Text for analysis.
--- START ---

When an Animal's Sex Is Set by a Microbe
DNA from a bacterium called Wolbachia seems to control whether pillbugs are male or female.
Pillbug. Roly-poly. Woodlouse. Doodle bug. This endearing creature, which goes by many names, is common throughout North America and Europe. It seeks moisture, scurries from light, and rolls into a ball when threatened. And it often finds itself embroiled in an evolutionary war with a bacterium. At stake is its very sexual identity.
In pillbugs, sex is determined by two chromosomes: Z and W. Individuals who inherit two Zs develop as males, while ZW individuals become female. But in some populations, these rules are overwritten by a microbe called Wolbachia.
Wolbachia infects the cells of pillbugs and only passes down the female line; only mothers can transmit the bacterium to their young. Male embryos are dead ends to Wolbachia, so when it runs into them, it feminizes them by interfering with the development of hormone-producing glands. The result is that all young pillbugs infected with Wolbachia grow up into females, even those that are genetically male. In such populations, the W chromosome tends to disappear altogether. Eventually, all the pillbugs are ZZ, and it’s the presence or absence of Wolbachia that dictates whether they become female or male.

--- END ---

Records shown.
--- START ---

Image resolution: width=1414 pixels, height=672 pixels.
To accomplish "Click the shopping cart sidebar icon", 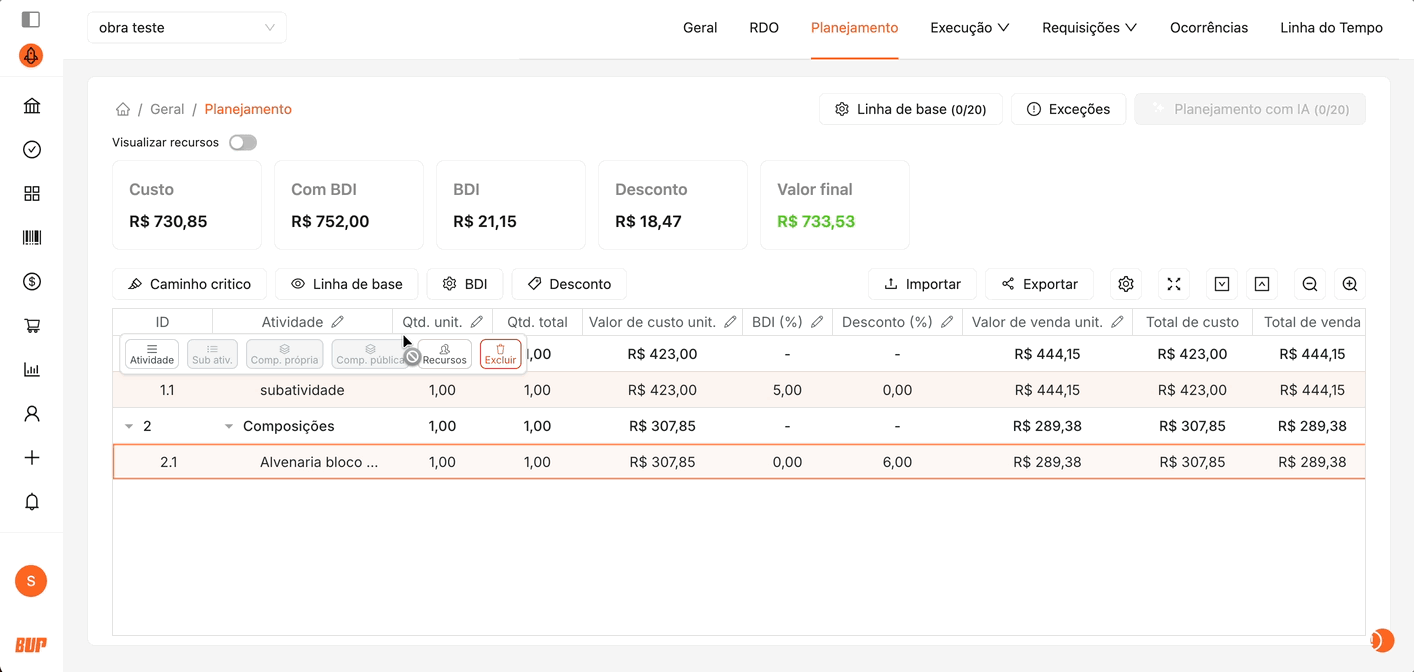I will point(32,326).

--- END ---
--- START ---

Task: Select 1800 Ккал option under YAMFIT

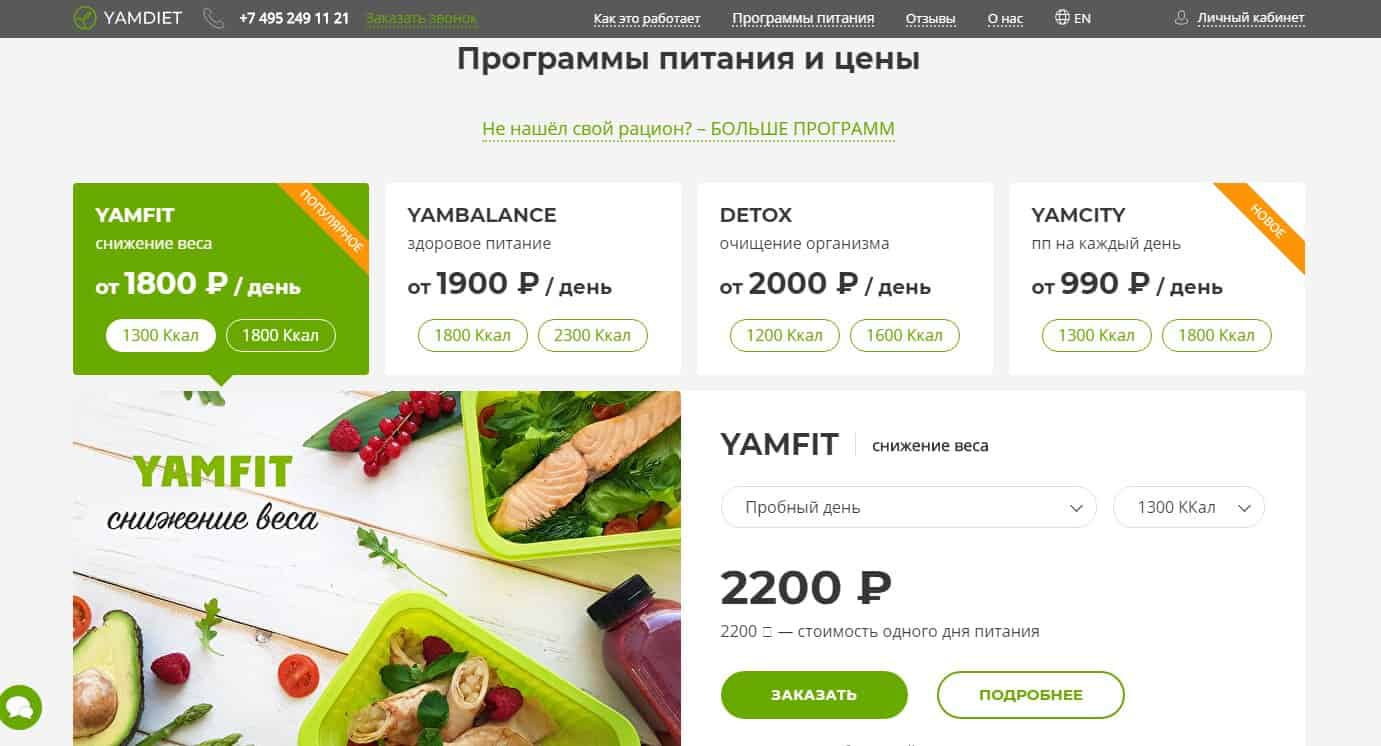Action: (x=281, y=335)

--- END ---
--- START ---

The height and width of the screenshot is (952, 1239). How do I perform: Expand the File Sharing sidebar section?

--- END ---

Problem description.
Retype, word for word, the part of the pillbug text that opens with the words "In pillbugs, sex" and closes with "microbe called Wolbachia.".

Task response.
In pillbugs, sex is determined by two chromosomes: Z and W. Individuals who inherit two Zs develop as males, while ZW individuals become female. But in some populations, these rules are overwritten by a microbe called Wolbachia.